Written request | Express the lines of the listing below, beginning with the line that contains "realisation (252, 563)" and continuing through the line that contains "nerve (460, 277)", as a JSON list of strings, one string per line, with both of those lines included and any blank lines omitted.

Material for the task |
◆ ◆ ◆ ◆ ◆

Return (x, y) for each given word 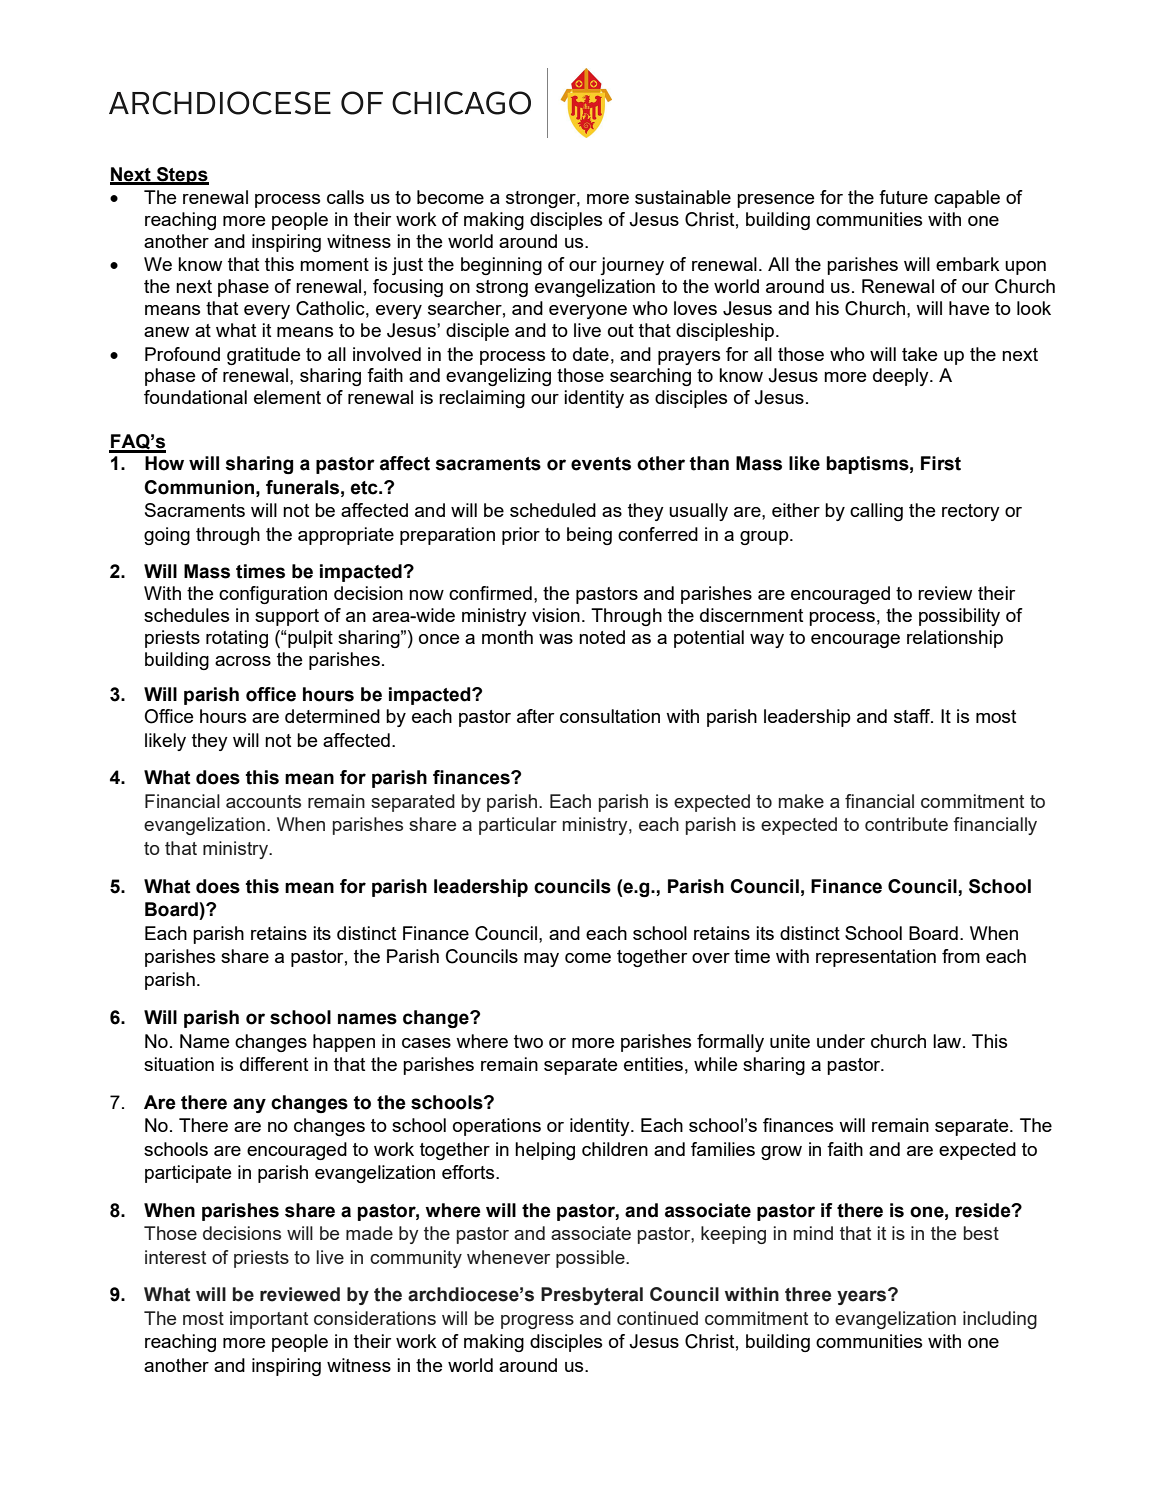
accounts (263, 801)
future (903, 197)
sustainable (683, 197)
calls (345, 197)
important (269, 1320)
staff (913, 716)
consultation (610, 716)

◆ ◆ ◆ ◆ ◆

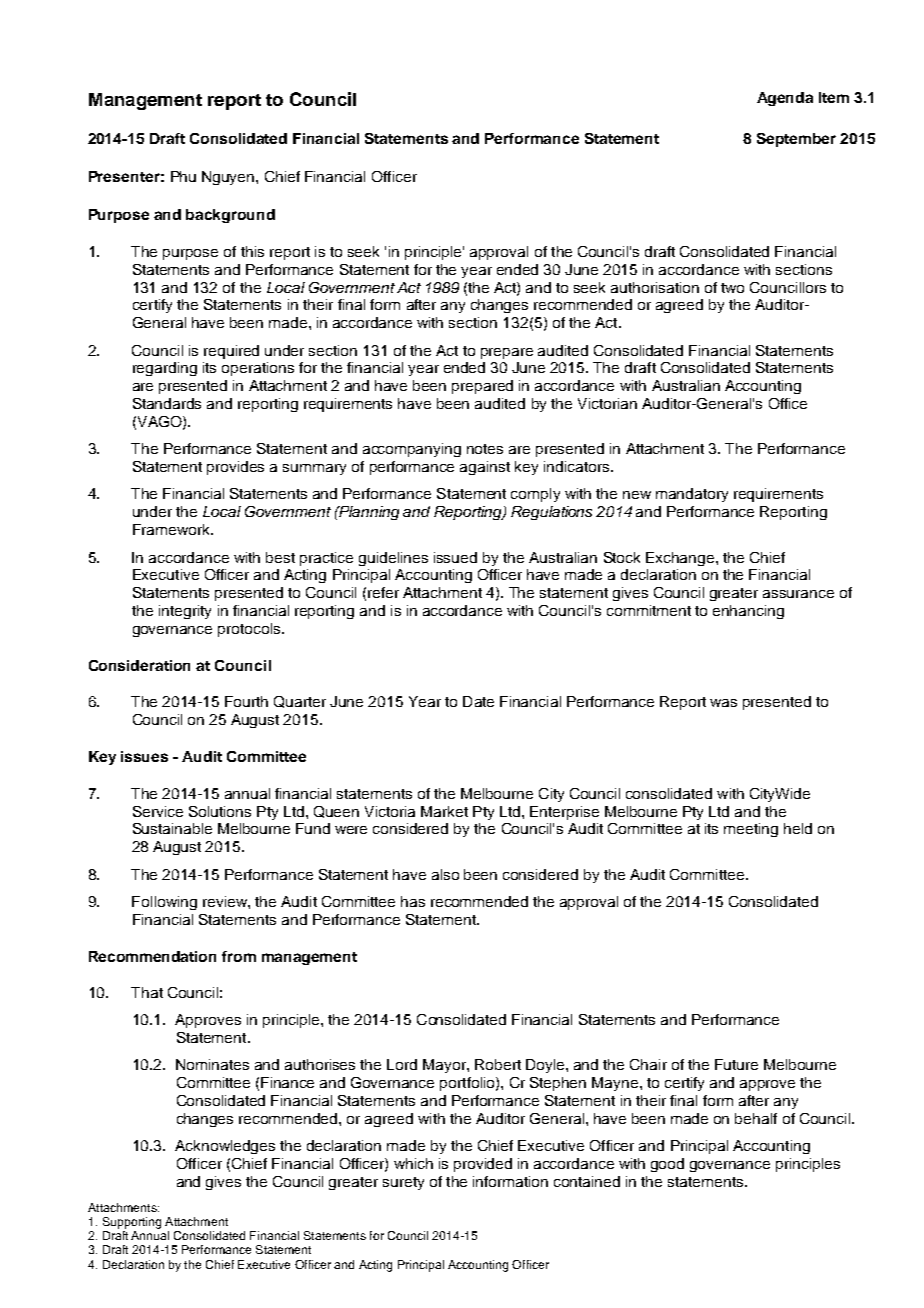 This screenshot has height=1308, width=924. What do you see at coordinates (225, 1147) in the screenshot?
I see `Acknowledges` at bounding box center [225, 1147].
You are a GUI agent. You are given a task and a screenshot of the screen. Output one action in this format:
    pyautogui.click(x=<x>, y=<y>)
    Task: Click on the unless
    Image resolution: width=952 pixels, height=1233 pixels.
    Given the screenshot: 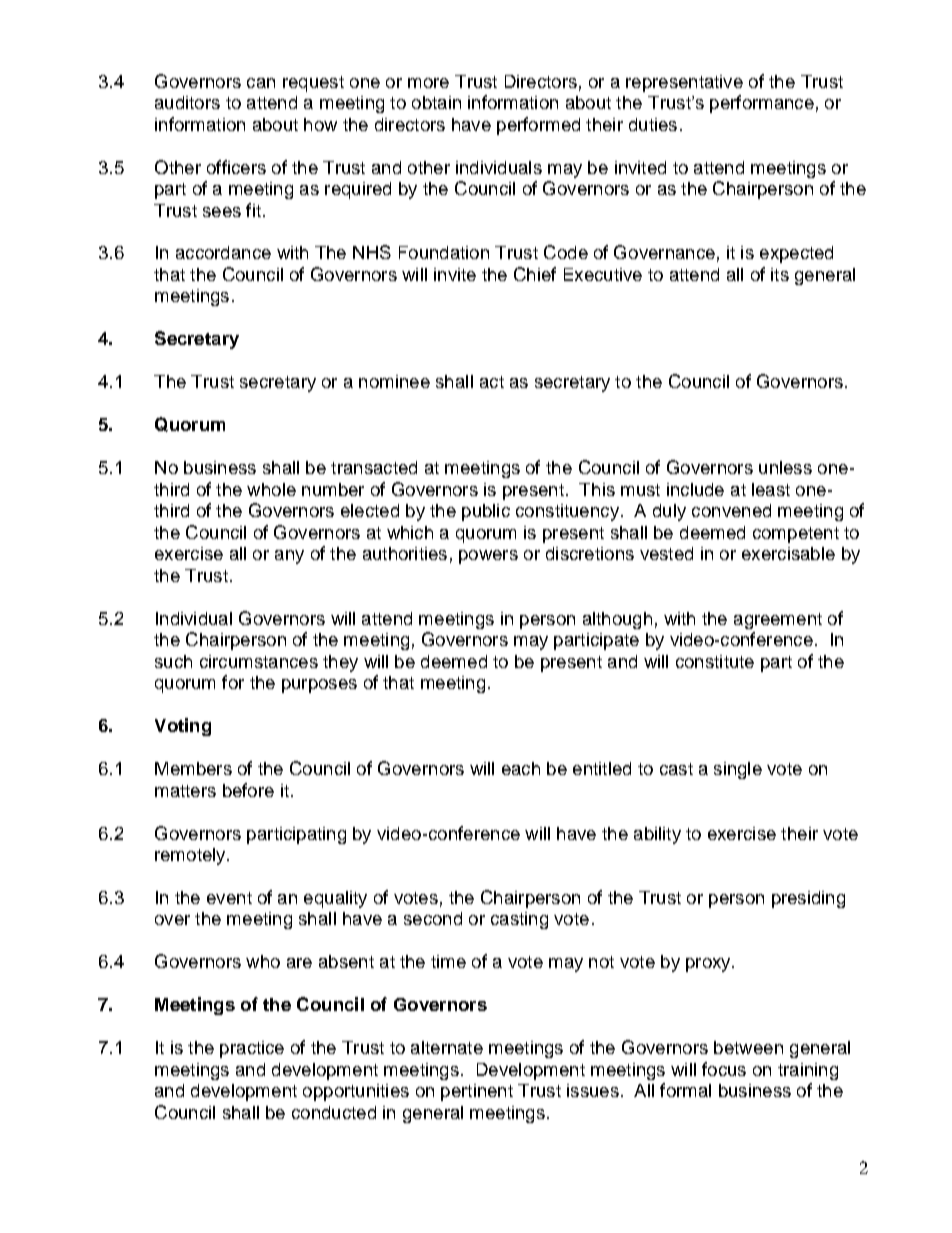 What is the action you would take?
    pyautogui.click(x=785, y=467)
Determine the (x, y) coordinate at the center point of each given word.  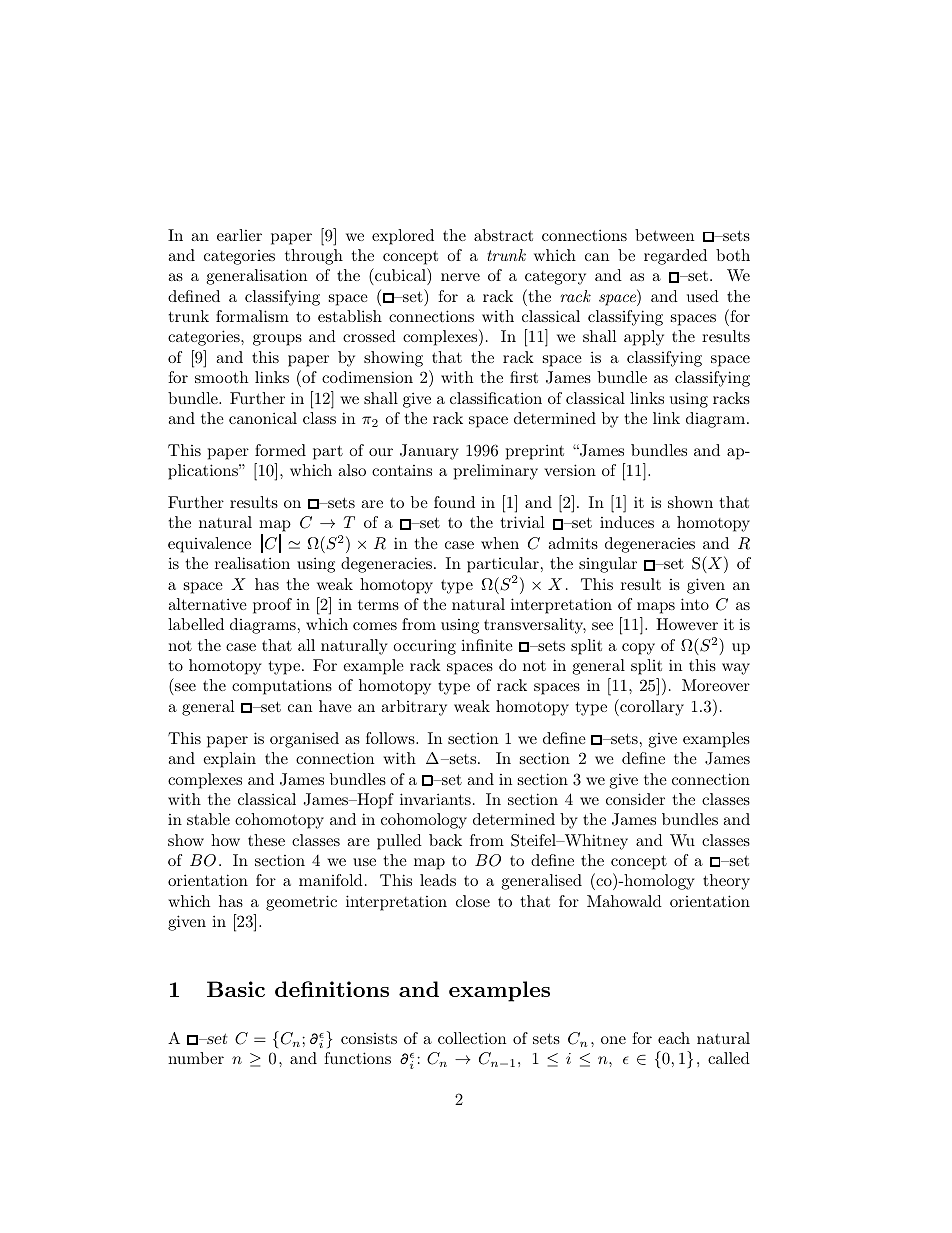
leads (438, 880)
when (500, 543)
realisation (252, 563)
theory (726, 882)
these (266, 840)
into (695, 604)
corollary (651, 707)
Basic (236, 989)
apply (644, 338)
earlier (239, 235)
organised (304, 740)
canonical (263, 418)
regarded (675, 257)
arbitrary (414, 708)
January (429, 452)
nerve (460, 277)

◆ ◆ ◆ ◆ ◆

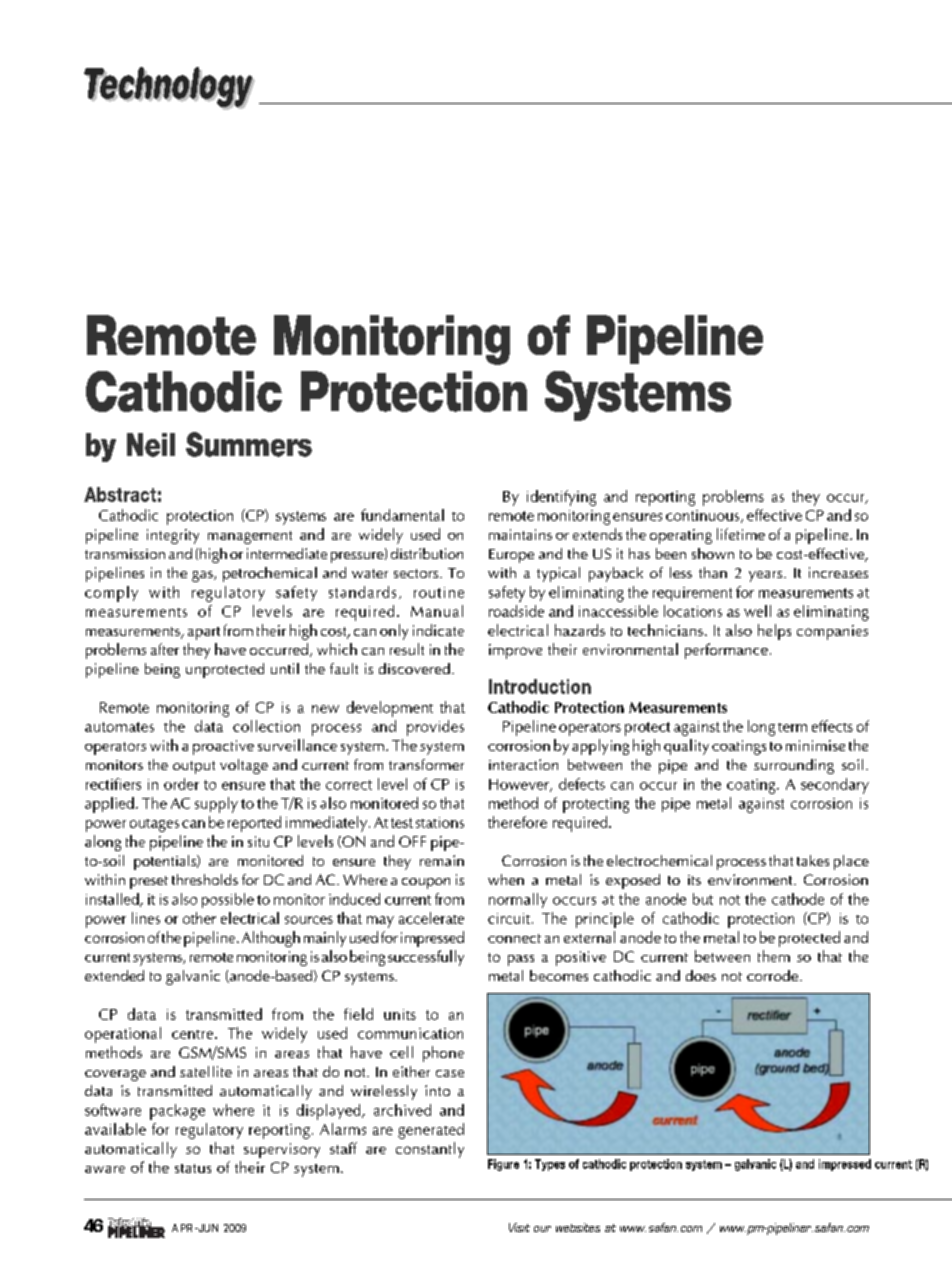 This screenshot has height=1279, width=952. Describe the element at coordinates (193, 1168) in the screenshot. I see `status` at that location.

◆ ◆ ◆ ◆ ◆

Response below |
[
  "realisation (252, 563)",
  "theory (726, 882)",
  "these (266, 840)",
  "into (695, 604)",
  "corollary (651, 707)",
  "Basic (236, 989)",
  "apply (644, 338)",
  "earlier (239, 235)",
  "organised (304, 740)",
  "canonical (263, 418)",
  "regarded (675, 257)",
  "arbitrary (414, 708)",
  "January (429, 452)",
  "nerve (460, 277)"
]